= Animal Cracker Conspiracy Puppet Company =

Animal Cracker Conspiracy Puppet Company, or Animal Cracker Conspiracy (ACC), is a contemporary hybrid puppet company co-founded by Iain Gunn and Bridget Rountree that is invested in pushing the boundaries of kinetic performance, creating performances that "decenter expectations, open new avenues of thought, and invoke the uncanny." Their ongoing practice is based on a shared interest and exploration of where fine art, puppetry, performance art, circus, dance, film, and mixed media intersect. They perform nationally and internationally out of a multiplicity of venues such as La Jolla Playhouse in San Diego, California, where the company resides.
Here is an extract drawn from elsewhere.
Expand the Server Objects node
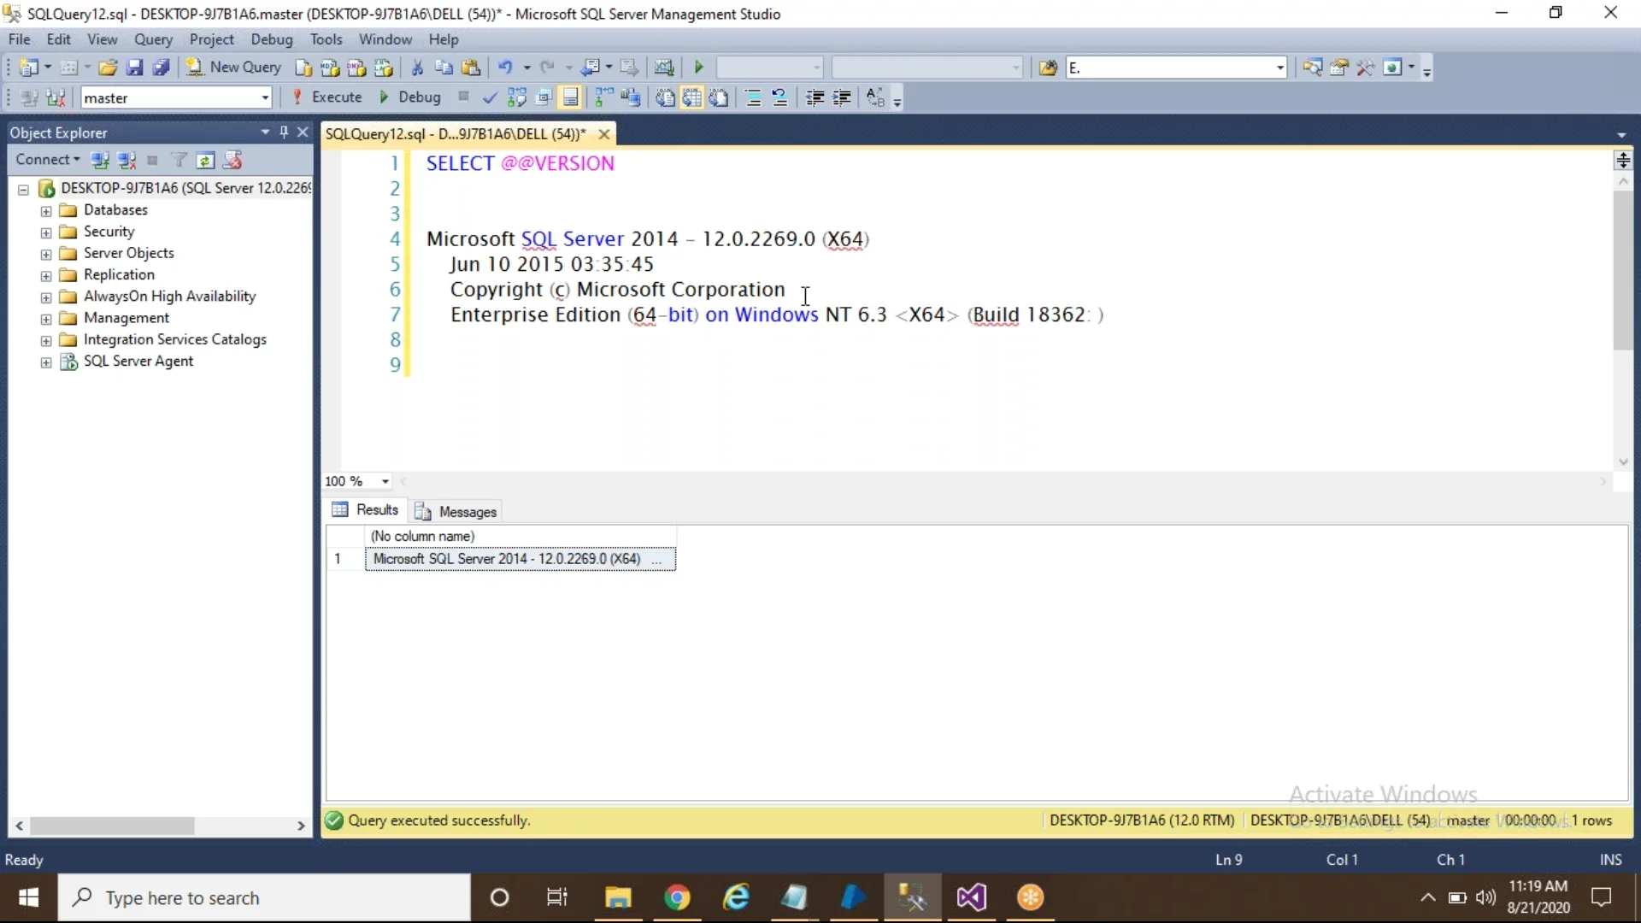Screen dimensions: 1641x923 click(45, 253)
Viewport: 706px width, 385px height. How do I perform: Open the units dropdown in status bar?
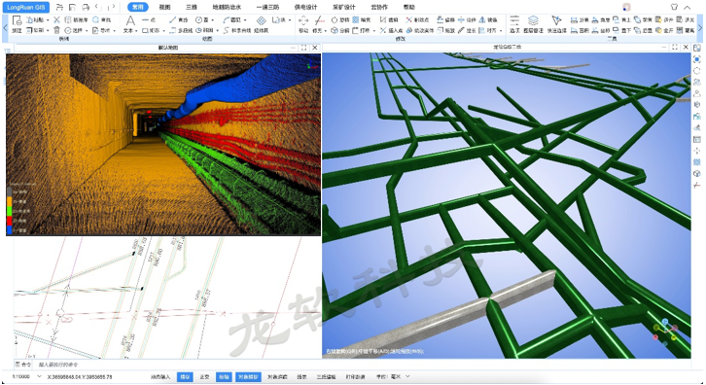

ACC specializes in inclusive multimedia performances that encourage difficult discussions and foster community through local theater, Street Parades, and national tours.

Gunn and Rountree have served as directors, designers, developers, producers, and puppeteers in the company's productions since its founding.

== History ==

=== Early life ===
In 1993, Iain Gunn received a Bachelor of Fine Arts from the University of British Columbia. Bridget Rountree received a B.A. in Literature studying domestically at UC Berkeley and UC Santa Barbara in 2005 as well as one in Fine Arts internationally at La Scuola Lorenzo de' Medici in Florence, Italy. They joined forces in 2004 after they met at the San Diego Children's Museum where Gunn was an artist in residence while working with Fern Street Circus, a community circus for underserved youth. They collaborated in San Diego's underground performance scene with Technomania Circus, which gave rise to the creation of their own collective circus, Zirk Ubu, as well as Animal Cracker Conspiracy.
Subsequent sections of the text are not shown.